Je me demandais hier soir en publiant l'extrait de Sagesse d'un pauvre quelle était celle de mes lectures qui m'avait le plus marquée durant ce Temps.
Or, si je devais en choisir une, ce serait certainement Le Coeur du Monde d'Hans-Urs von Balthasar, lu grâce à mon tuteur d'études en théologie. Puisque j'ai réalisé une fiche de lecture sur ce livre, je me suis dit que j'allais vous en partager une version légèrement raccourcie : puisse-t-elle vous donner envie de découvrir ce très bel écrit !

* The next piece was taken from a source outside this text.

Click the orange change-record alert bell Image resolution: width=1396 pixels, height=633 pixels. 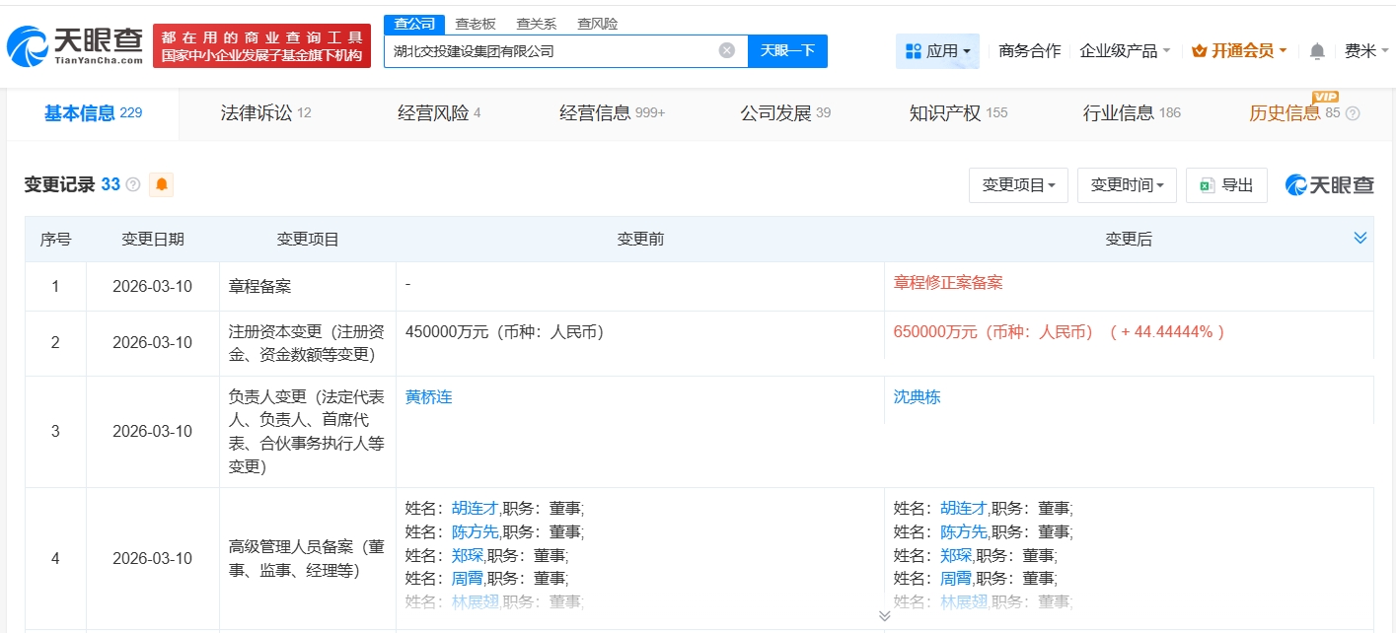[161, 184]
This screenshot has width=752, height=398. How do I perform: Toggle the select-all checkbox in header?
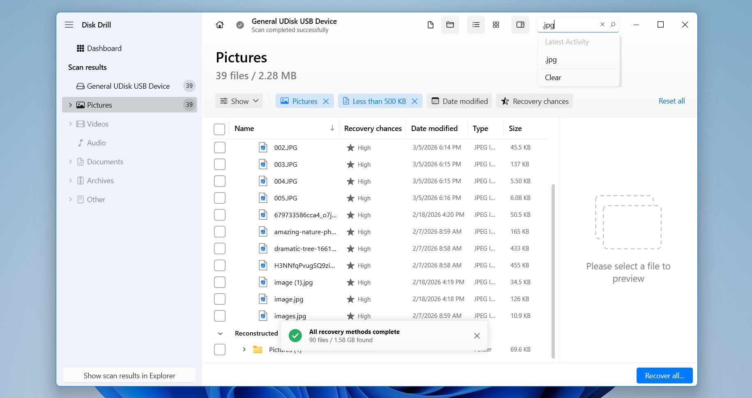click(219, 129)
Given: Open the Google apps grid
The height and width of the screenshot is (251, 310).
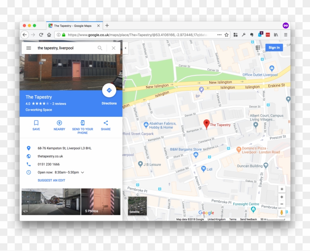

Quand on a déjà lu un autre ouvrage de Balthasar, Le Cœur du monde déroute car, alors qu’on s’attend à un ouvrage théologique érudit sur la spiritualité du Cœur de Jésus, seul vrai cœur faisant battre le monde, il s’agit essentiellement d’un immense poème méditatif aux consonances lyriques.
Treize chapitres scandent cette longue méditation, organisée en trois parties : le Royaume – la Passion – la Victoire. Tantôt faisant parler Dieu, tantôt faisant parler le Christ, tantôt partageant l’expérience de l’homme croyant, Balthasar nous offre un véritable chemin pascal, commençant par le constat de notre misère humaine au sein de laquelle s’ouvre l’espérance à travers le soupirail de la prison ténébreuse où nous gisons : « Et dans tout cela une promesse : d’amour, de joie, une échappée sur des lointains indéfinis, éveillant un vertige. La délivrance du cachot insupportable de mon moi. L’aventure à laquelle j’ai toujours aspiré. Le risque total dans lequel je serai sûr de tout perdre et de tout gagner ». C’est le début d’une aventure dans laquelle Balthasar constate et rappelle, jouant de nombreuses fois sur l’ironie, combien Dieu est dangereux puisqu’Il nous laisse profondément libre, « incognito, au milieu de tout le tumulte de la foire terrestre. Il recherche la confiance, la confidence, il mendie votre amour ». C’est cette raison même qui fait que nous L’écartons alors même qu’il voudrait « transformer [s]on cœur sublime en bassin de décantation du monde ». Pourtant, tout prend sens dans le mystère de l’Incarnation : Dieu ne saurait se rendre impur en nous côtoyant, il prend tout de notre humanité pour en enlever le péché. Acte de folie divine ? Peut-être mais Balthasar poursuit : « juste à temps, je me souvins de ton cœur, Seigneur, et je me rappelai que tu as aimé les limites de tes créatures », louant, exaltant cet amour qui s’épanche infiniment. Si certaines paroles sur l’Église peuvent sembler cinglantes, il s’en dégage en réalité un grand amour, un désir de la voir pleinement vivre au rythme du cœur de Dieu, quoique constituée de pécheurs.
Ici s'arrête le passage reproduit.